Denise Herd, professor of community health sciences at UC Berkeley's School of Public Health, who was not involved in the study, points out that older Black males may be suffering from chronic physical or mental illnesses, including dementia, that may make them more vulnerable to police violence. They may also be experiencing homelessness or have lost some of the familial or social ties that protect younger men.

"The people who are most vulnerable to police violence are the people who are falling through the cracks in our public health system," Herd said. "This is an age group where people have had cumulative disadvantages."

Mental illness, unlike age, is its own risk factor for police violence. The Fatal Force project found that approximately one in four people shot and killed by police were experiencing a mental or emotional crisis at the time of the shooting.

However, the finding that Black men exhibiting signs of mental illness are also at higher risk of police killing than white men, particularly while unarmed, is indicative of a concerning pattern in policing: While white men with mental illness are more likely to be given treatment, Black men with similar behaviors are more likely to be criminalized for their actions.

"Black people are much more likely to have psychiatric disorders, whereas white people are more likely to get mental health treatment and intervention," Thomas said. "What that leads to, and what we see in our criminal system right now, is an overrepresentation of people with severe mental illness, because they are being taken to jail or being assaulted or injured and ending up in the hospital rather than getting the mental health intervention that they need."
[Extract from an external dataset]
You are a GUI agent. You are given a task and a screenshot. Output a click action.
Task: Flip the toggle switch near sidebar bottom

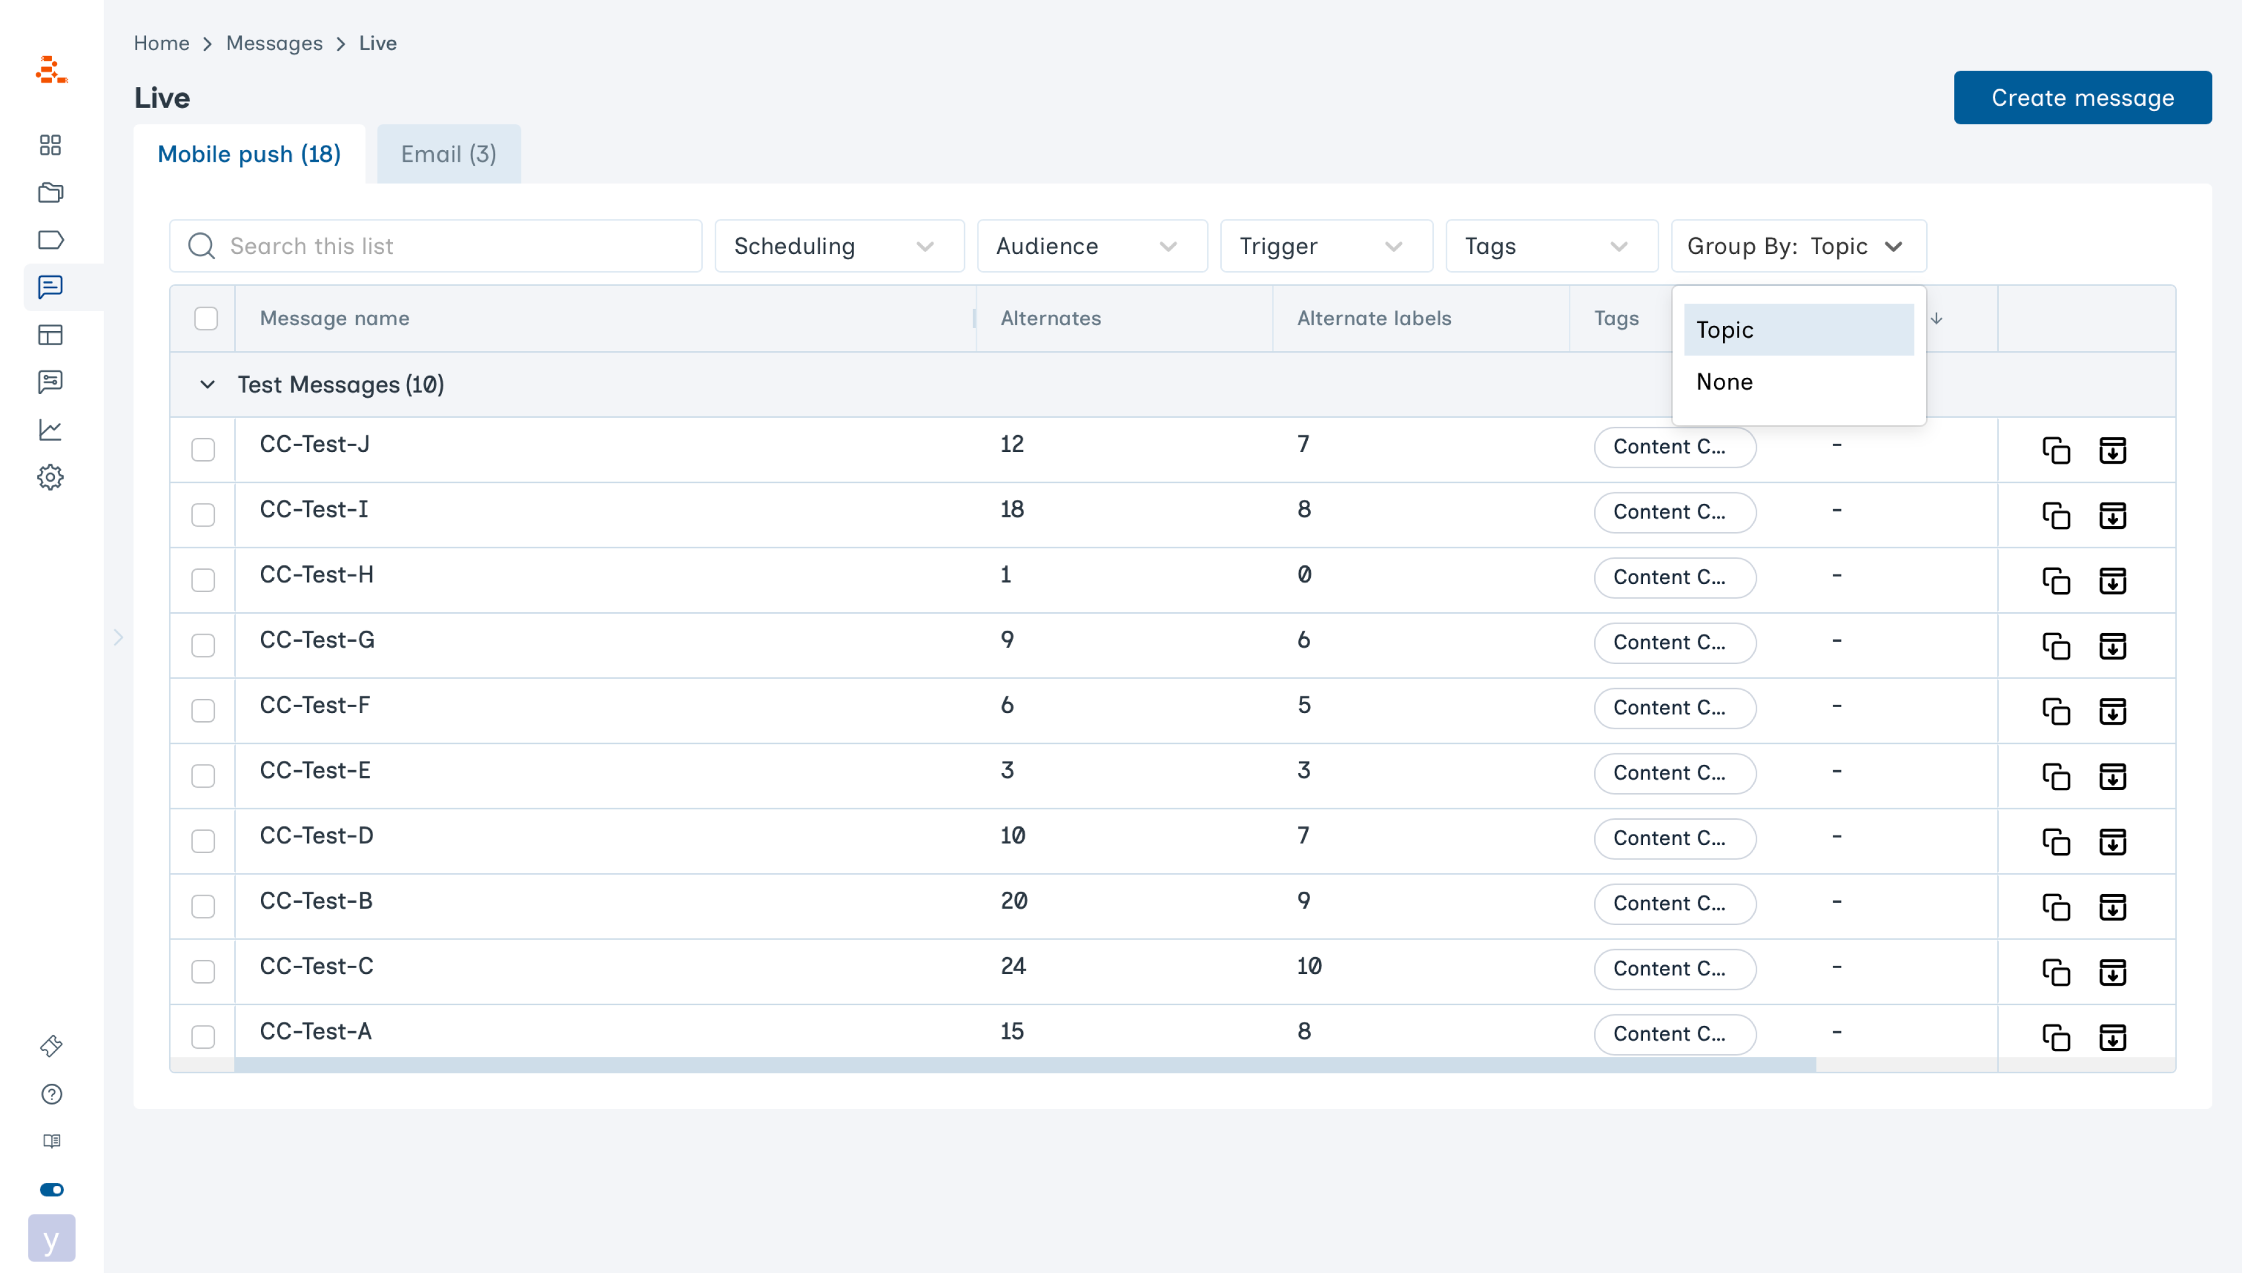[51, 1189]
The fact that police are killing certain groups of unarmed Black men at disproportionate rates, compared to unarmed white men, raises questions about police training programs and the unconscious biases that drive police behavior, the researchers said.
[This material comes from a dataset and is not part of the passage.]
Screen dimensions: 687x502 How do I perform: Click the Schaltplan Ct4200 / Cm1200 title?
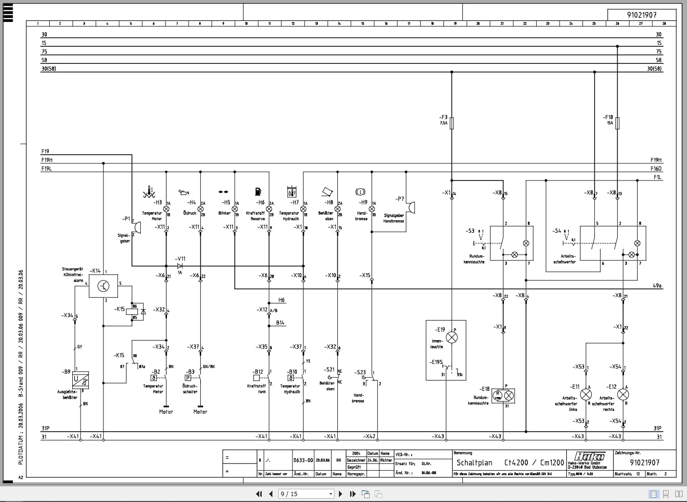tap(510, 462)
"We have to really look at what's happening within these policing organizations and interrogate the policies, the practices, the trainings and the culture in police departments that are leading to these results," Allen said.

The tip of the iceberg

The results, paired with the limitations of the case-only design approach, highlight the need for more research into the disproportionate impacts of police killing -- and, more importantly, more reliable data, Thomas said.

"The fact that we had to use data from publicly available media sources is problematic; it shouldn't be that way," Thomas said. "We should have a national registry where these data are available for analyses, so that we can intervene in this public health crisis, like it is a crisis."

The hundreds of Black people who are shot and killed by police each year only represent a sliver of the public health crisis that results from disproportionate police violence on this community, Herd added.

For example, the collective grief, stress and social fragmentation that result from this kind of violence can lead to long-term mental distress and even physical illness and death. In April, public health experts at UC Berkeley argued that the stress of police violence may be contributing to the disproportionate impact of COVID-19 on the Black population.

In addition, police violence also causes many more serious injuries than deaths, and research has found that, between 2001 to 2014, emergency departments in hospitals treated 683,000 people for injuries caused by police.

"I think police violence has a tremendous effect that is still not fully recognized," Herd said "Police killings are just the tip of the iceberg."
This study was co-authored by Nicolas P. Jewell, UC Berkeley professor of biostatistics and statistics. It was supported by the National Institute of General Medical Sciences (NIGMS) through grant UL1GM118985, by the National Institute on Minority Health and Health Disparities through grant P60MD006902, and by a Ford Foundation Predoctoral Fellowship administered by the National Academies of Sciences, Engineering, and Medicine.